EXERCISE REQUIREMENTS — Locate "At what coordinates" in the data below, then output the line it is on and all following lines through the last, word for word. Skip any pictures.

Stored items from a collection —
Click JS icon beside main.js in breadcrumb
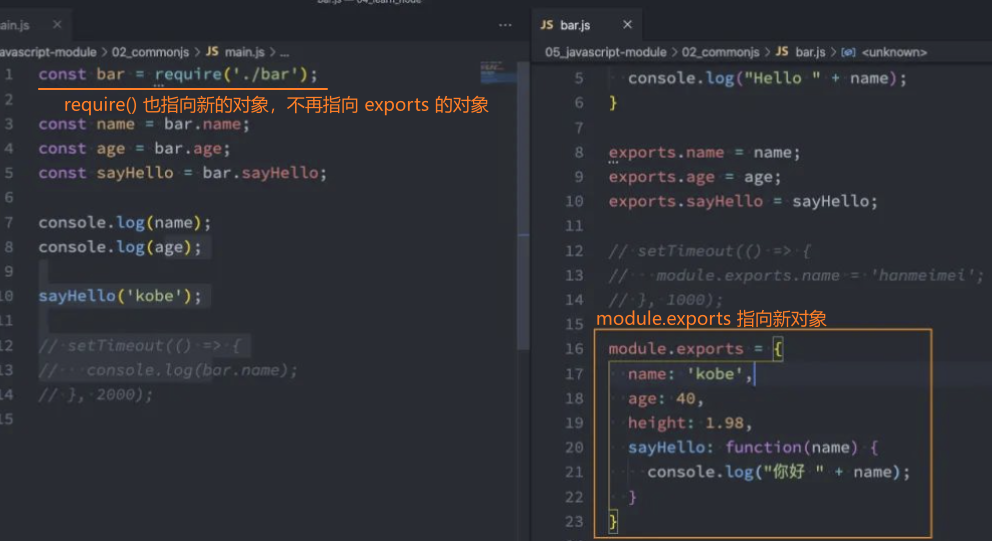Screen dimensions: 992x541 click(212, 51)
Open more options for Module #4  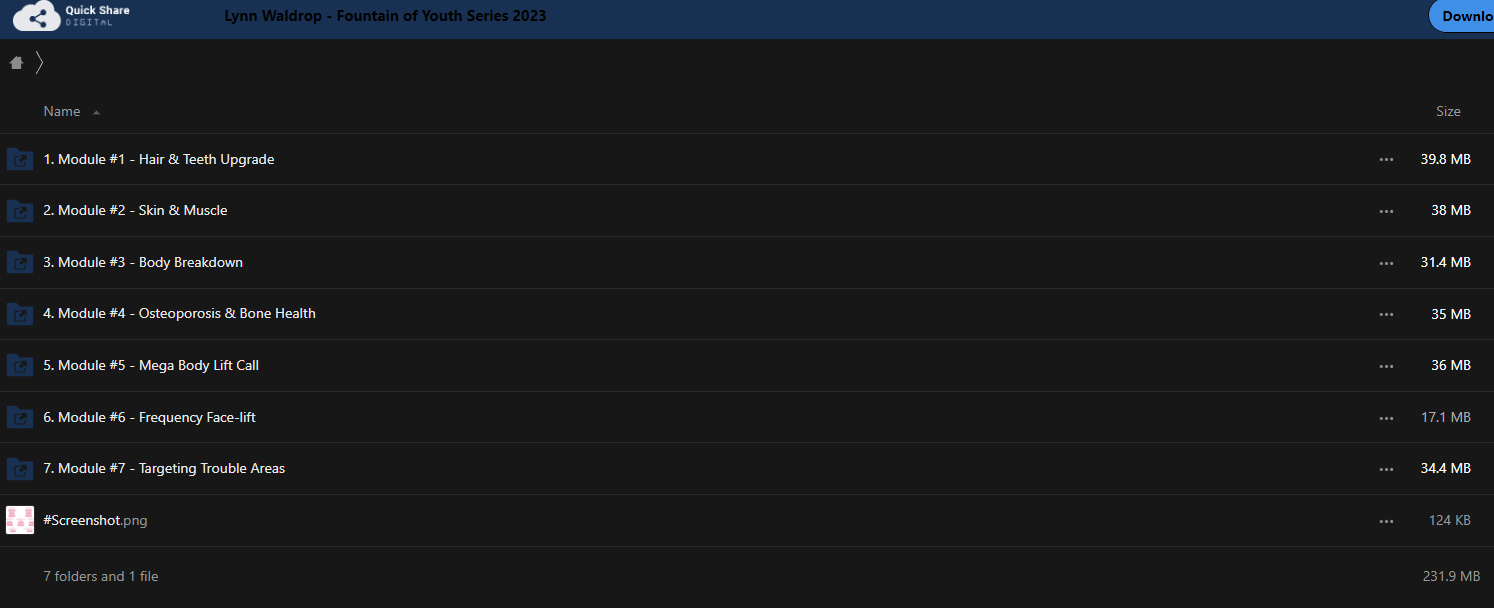[1386, 314]
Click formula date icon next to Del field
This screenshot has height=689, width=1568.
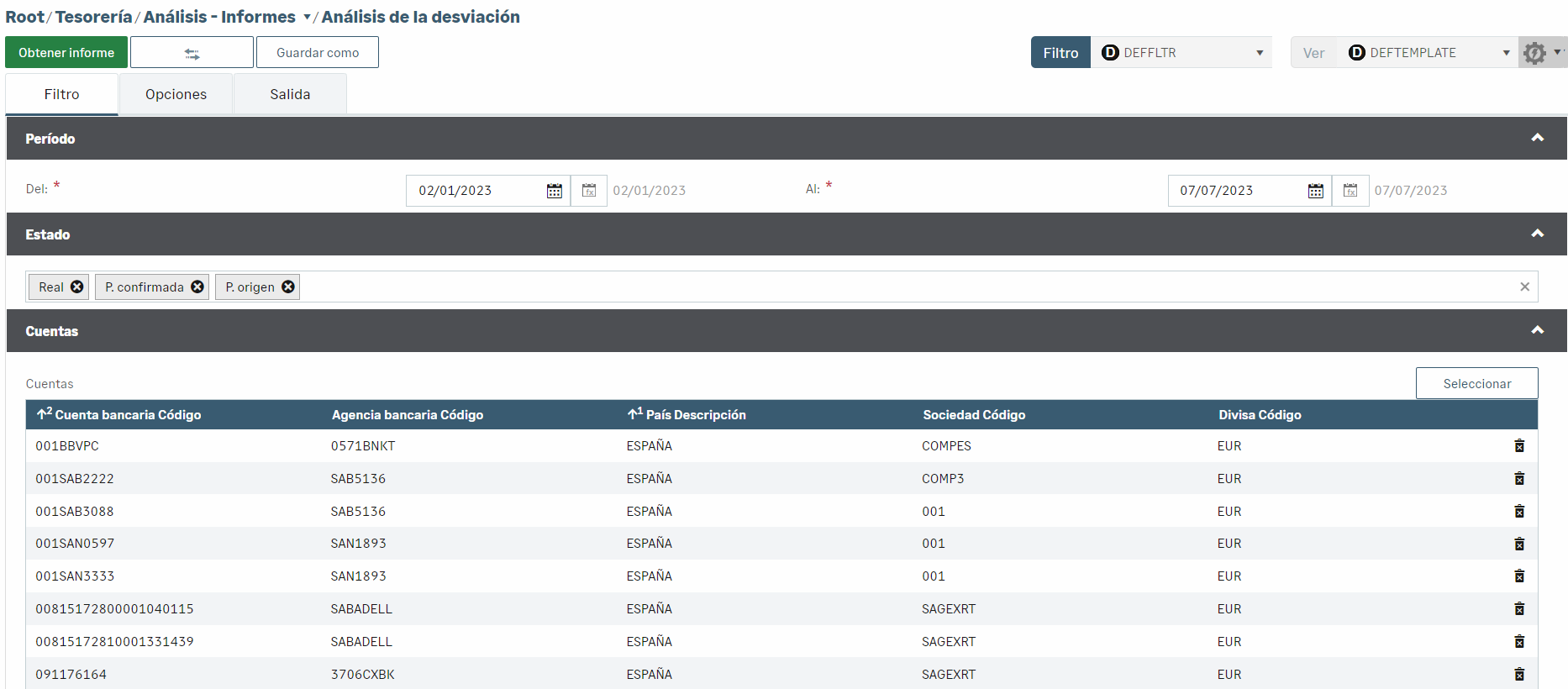(589, 191)
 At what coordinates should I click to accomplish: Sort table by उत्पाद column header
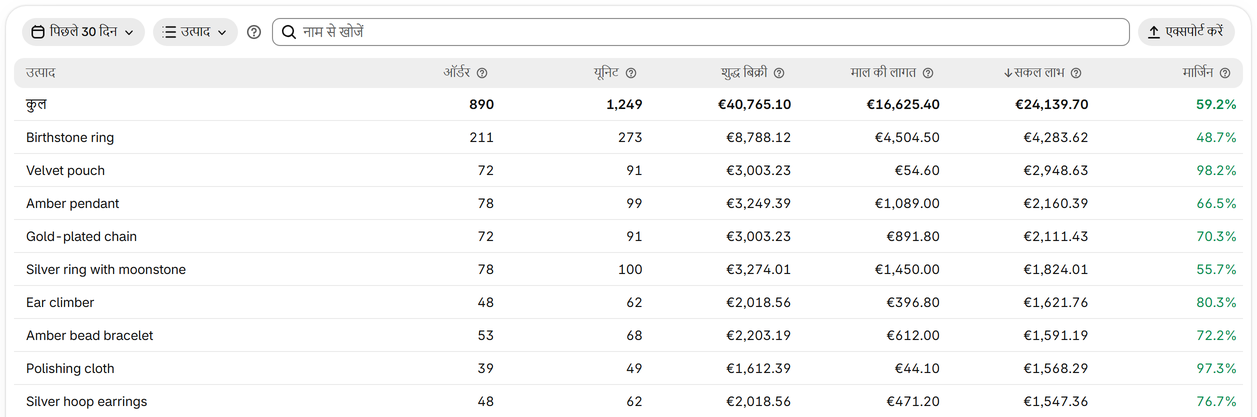click(40, 73)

WORKED SOLUTION —
 At what coordinates should I click to accomplish: Sort table by उत्पाद column header
click(40, 73)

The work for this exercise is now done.